Section 31: Health Plan Premium Allocation Regulation

(a) Notwithstanding any general or special law to the contrary, the commissioner may approve health insurance policies submitted to the division of insurance for the purpose of being provided to eligible individuals or eligible small businesses. These health insurance policies shall be subject to this chapter and may include networks that differ from those of a health plan's overall network. The commissioner shall adopt regulations regarding eligibility criteria. These eligibility criteria shall require that health insurance policies that exclude mandated benefits shall only be offered to small businesses which did not provide health insurance to its employees as of April 1, 1992. These eligibility criteria shall also provide that small businesses shall not have any health insurance policies that exclude mandated benefits for more than a 5–year period.

(b) Notwithstanding any general or special law to the contrary, the commissioner shall require carriers offering health benefit plans to eligible small businesses and eligible individuals to submit information as required by the commissioner, which shall include the current and projected medical loss ratio for plans, the components of projected administrative expenses, and financial information, including, but not limited to: (i) underwriting, auditing, actuarial, financial analysis, treasury and investment expenses; (ii) marketing and sales expenses, including, but not limited to, advertising, member relations, member enrollment and all expenses associated with producers, brokers and benefit consultants; (iii) claims operations expenses, including, but not limited to, adjudication, appeals, settlements and expenses associated with paying claims; (iv) medical administration expenses, including, but not limited to, disease management, utilization review and medical management; (v) network operations expenses, including, but not limited to, contracting, hospital and physician relations and medical policy procedures; (vi) charitable expenses, including, but not limited to, contributions to tax-exempt foundations and community benefits; (vii) state premium taxes; (viii) board, bureau and association fees; (ix) depreciation; and (x) miscellaneous expenses described in detail by expense, including any expense not included in clauses (i) to (ix), inclusive.
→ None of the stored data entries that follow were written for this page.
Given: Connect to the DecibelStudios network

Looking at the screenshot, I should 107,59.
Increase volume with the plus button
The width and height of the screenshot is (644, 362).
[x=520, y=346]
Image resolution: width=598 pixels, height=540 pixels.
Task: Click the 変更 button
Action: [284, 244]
(c) Notwithstanding any general or special law to the contrary, the commissioner may require carriers offering small group health insurance plans, including carriers licensed under chapters 175, 176A, 176B or 176G, to file all changes to small group product base rates and to small group rating factors at least 90 days before their proposed effective date. The commissioner shall disapprove any proposed changes to base rates that are excessive, inadequate or unreasonable in relation to the benefits charged. The commissioner shall disapprove any change to small group rating factors that is discriminatory or not actuarially sound. Any rates of reimbursement included in the rate filing materials submitted for review by the division shall be deemed confidential and exempt from the definition of public records in clause Twenty-sixth of section 7 of chapter 4. The commissioner shall adopt regulations to carry out this section.

(d) If a proposed base rate change has been disapproved: (1) A carrier shall communicate to all employers and individuals covered under a small group product that the proposed increase has been disapproved and is subject to a hearing at the division of insurance. (2) The commissioner shall conduct a public hearing and shall advertise it in newspapers in Boston, Brockton, Fall River, Pittsfield, Springfield, Worcester, New Bedford and Lowell, or shall notify such newspapers of the hearing. (3) The attorney general may intervene in a public hearing or other proceeding under this subsection and may require additional information as the attorney general consider necessary to ensure compliance with this subsection.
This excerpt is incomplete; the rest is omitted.